Last year a team led by Evgeny Nudler, PhD, Professor Julie Wilson Anderson in the Department of Molecular Biochemistry and Pharmacology at NYU Langone Health, published two analyzes of DNA repair in living organisms. E. coli cell. They found that most repairs of certain types of DNA damage (large lesions), such as those caused by UV radiation, can occur because the damaged part of the code is first identified by a protein machine called RNA polymerase. RNA polymerase drives the DNA chain, reading the DNA “letter” code as it transcribes instructions into RNA molecules, which then direct the formation of proteins.
Nudler and co-workers found that during this transcription process, RNA polymerase also locates DNA lesions, and then serves as a platform for the assembly of a DNA repair machine called the nucleotide excision repair (NER) complex. NER then takes the faulty DNA it finds and replaces it with an accurate copy. Without the action of RNA polymerase, little, if any, NER occurs in living bacteria.
Now new studies in Cells provide the first evidence that, like in the NER pathway, RER is intimately linked to transcription. The study authors found evidence that the key enzyme involved in RER, RNaseHII, also cooperates with RNA polymerase when scanning for faulty ribonucleotides in the DNA chain of living bacterial cells.

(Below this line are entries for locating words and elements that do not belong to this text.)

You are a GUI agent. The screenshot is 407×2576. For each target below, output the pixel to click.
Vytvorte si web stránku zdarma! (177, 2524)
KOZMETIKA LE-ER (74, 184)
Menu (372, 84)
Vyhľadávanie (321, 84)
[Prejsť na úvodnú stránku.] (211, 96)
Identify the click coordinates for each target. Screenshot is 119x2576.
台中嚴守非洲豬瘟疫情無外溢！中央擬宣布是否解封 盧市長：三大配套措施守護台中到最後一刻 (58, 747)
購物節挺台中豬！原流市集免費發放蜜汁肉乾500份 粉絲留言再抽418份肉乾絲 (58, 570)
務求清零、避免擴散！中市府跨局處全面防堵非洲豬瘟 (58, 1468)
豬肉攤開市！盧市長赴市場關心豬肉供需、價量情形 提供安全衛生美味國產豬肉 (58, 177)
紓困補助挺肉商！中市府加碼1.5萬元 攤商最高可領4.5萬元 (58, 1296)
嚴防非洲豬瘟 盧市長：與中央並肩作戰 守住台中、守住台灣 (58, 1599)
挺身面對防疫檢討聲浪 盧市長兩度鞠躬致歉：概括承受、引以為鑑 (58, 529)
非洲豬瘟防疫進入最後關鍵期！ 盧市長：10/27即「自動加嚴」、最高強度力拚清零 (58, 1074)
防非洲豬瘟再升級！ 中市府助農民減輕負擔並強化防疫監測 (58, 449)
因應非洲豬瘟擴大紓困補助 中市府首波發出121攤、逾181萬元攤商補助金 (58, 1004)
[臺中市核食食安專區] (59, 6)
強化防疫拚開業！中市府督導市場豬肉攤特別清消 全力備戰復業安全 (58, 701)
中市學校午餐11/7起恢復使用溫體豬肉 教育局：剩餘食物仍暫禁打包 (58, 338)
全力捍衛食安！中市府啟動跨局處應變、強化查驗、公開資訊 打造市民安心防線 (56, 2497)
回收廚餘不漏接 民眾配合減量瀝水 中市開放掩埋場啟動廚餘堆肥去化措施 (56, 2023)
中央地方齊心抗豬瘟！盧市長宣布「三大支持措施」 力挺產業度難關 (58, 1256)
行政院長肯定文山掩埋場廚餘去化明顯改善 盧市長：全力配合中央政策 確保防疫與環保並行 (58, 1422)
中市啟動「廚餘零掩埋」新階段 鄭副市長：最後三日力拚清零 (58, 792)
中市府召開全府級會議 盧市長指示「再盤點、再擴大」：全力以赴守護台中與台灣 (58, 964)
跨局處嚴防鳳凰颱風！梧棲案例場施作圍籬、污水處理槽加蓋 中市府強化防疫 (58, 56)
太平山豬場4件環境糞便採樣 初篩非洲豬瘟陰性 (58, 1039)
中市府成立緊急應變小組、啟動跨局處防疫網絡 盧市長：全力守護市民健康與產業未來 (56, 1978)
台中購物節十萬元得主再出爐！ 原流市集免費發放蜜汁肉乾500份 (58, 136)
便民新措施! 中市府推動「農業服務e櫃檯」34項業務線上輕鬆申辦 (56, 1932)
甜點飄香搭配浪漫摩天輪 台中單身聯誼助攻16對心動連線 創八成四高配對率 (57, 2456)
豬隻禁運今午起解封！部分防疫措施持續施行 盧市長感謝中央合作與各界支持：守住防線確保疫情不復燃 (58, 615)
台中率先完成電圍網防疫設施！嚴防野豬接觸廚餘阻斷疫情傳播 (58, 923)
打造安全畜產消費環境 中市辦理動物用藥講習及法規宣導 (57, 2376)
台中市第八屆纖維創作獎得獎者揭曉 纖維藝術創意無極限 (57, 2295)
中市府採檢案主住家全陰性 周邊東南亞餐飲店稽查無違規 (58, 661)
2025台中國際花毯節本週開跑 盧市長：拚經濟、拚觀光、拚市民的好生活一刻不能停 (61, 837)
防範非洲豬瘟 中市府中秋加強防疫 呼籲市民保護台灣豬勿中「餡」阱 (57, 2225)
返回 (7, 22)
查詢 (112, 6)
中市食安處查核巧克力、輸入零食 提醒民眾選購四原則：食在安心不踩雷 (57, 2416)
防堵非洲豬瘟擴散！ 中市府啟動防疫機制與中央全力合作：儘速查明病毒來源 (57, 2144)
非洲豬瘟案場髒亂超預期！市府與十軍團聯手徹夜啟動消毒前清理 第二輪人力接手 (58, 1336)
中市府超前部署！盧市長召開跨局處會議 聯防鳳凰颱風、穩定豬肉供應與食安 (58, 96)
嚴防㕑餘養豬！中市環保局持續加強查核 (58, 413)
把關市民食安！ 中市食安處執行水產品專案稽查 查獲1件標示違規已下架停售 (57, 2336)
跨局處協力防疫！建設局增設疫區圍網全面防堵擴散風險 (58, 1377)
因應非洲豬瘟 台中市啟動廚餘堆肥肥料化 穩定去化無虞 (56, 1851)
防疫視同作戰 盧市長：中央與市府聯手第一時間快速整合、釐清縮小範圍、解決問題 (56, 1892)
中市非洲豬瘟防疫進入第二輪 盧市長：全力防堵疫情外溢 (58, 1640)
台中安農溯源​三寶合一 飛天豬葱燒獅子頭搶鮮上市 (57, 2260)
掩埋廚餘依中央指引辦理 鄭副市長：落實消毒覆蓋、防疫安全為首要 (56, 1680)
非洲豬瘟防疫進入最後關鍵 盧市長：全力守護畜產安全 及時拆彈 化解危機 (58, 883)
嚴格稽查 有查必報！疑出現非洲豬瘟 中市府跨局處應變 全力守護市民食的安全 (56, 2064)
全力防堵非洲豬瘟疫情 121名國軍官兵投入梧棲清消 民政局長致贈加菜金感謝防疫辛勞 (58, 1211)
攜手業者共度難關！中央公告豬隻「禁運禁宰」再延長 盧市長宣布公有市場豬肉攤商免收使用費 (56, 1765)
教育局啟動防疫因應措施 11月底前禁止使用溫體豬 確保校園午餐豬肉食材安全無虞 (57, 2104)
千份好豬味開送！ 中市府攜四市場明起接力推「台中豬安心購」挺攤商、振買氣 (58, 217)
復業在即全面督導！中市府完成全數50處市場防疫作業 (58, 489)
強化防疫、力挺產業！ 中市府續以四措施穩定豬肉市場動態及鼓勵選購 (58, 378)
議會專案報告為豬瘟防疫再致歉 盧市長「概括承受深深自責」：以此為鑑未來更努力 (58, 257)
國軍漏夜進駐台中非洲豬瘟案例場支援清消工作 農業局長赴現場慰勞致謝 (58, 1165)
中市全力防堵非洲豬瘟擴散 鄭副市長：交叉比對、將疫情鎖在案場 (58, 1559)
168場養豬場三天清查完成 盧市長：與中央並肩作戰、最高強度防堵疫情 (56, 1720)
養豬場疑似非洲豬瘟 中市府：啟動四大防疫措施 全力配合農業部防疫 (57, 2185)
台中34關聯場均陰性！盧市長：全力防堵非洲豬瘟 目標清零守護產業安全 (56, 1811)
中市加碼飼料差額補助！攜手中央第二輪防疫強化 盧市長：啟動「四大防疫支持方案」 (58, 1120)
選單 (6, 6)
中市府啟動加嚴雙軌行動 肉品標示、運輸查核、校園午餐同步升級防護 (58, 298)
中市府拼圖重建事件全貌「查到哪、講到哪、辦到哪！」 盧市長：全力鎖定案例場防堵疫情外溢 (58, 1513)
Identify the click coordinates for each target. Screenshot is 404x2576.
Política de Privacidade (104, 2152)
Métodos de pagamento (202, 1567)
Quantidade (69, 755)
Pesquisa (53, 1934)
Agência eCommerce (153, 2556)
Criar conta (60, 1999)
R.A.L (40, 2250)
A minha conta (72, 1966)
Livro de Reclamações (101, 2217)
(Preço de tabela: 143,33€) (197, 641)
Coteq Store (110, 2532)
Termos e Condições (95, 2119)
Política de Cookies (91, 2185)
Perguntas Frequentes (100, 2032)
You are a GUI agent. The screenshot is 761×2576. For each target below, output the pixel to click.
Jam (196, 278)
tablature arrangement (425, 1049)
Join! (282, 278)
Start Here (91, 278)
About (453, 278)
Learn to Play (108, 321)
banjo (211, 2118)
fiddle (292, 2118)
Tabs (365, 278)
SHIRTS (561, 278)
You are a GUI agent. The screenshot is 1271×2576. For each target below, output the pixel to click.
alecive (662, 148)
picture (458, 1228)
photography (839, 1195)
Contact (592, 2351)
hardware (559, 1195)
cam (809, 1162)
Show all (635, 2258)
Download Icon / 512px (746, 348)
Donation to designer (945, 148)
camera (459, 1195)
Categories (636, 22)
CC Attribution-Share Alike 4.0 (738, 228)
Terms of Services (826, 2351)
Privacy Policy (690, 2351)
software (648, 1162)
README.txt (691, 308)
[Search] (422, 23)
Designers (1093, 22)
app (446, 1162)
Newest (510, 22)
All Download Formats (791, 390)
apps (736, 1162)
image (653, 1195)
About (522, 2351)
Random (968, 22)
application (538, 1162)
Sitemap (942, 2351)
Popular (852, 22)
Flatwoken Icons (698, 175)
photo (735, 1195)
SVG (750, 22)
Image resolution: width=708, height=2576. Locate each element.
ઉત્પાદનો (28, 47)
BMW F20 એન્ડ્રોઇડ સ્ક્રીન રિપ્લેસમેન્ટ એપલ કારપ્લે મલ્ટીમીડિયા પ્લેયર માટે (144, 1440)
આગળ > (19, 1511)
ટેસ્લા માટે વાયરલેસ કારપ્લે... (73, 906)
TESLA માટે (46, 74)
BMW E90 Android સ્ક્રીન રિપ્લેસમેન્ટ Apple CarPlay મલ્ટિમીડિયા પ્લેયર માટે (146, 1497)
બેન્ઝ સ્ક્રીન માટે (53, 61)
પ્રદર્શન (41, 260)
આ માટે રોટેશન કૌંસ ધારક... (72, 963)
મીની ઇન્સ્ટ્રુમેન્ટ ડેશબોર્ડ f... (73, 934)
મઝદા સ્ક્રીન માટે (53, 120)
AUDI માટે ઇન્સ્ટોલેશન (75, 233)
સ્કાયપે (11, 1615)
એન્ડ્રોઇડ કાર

“Our results continue to inspire a rethink of certain fundamental principles in the field of DNA repair,” said Nudler, also a researcher at the Howard Hughes Medical Institute. “Going forward, our team plans to investigate whether RNA polymerase scans DNA for all kinds of problems and triggers genome-wide repair, not only in bacteria, but also in human cells.”
Ribonucleotides (the building blocks of RNA) and deoxyribonucleotides (components of DNA) are related compounds. When cells copy and build DNA chains in bacterial cells, they often mistakenly insert ribonucleotides into the DNA chains instead of deoxyribonucleotides because they only differ by one oxygen atom, the study authors said. In bacterial cells, DNA polymerase III is known to make about 2,000 of these errors each time it copies the cell’s genetic material. In order to preserve genome integrity, most of the misplaced ribonucleotides are eliminated via the RER pathway, but the key question is how RNaseHII finds relatively rare ribonucleotide lesions amidst the “sea” of intact cellular DNA code so quickly.
As they did in their 2022 study, the researchers used quantitative mass spectrometry and in vivo protein-protein crosslinking to map the distances between chemically linked proteins, and thereby determine the main surfaces of RNaseHII and RNA polymerase as they interact in the bacterial cell. life. In this way they determined that most of the RNaseHII molecules couple to RNA polymerase.
In addition, they used cryogenic electron microscopy (CryoEM) to capture the high-resolution structures of RNaseHII bound to RNA polymerase to reveal the protein-protein interactions that define the RER complex. Furthermore, structure-guided genetic experiments that attenuate the RNA polymerase/RNaseHII interaction compromise the RER.
“This work supports a model in which RNaseHII scans DNA for misplaced ribonucleotides by driving RNA polymerase as it moves along DNA,” said first study author Zhitai Hao, a post-doctoral scholar in Nudler’s lab. “This work is critical to our basic understanding of the DNA repair process and has far-reaching clinical implications.”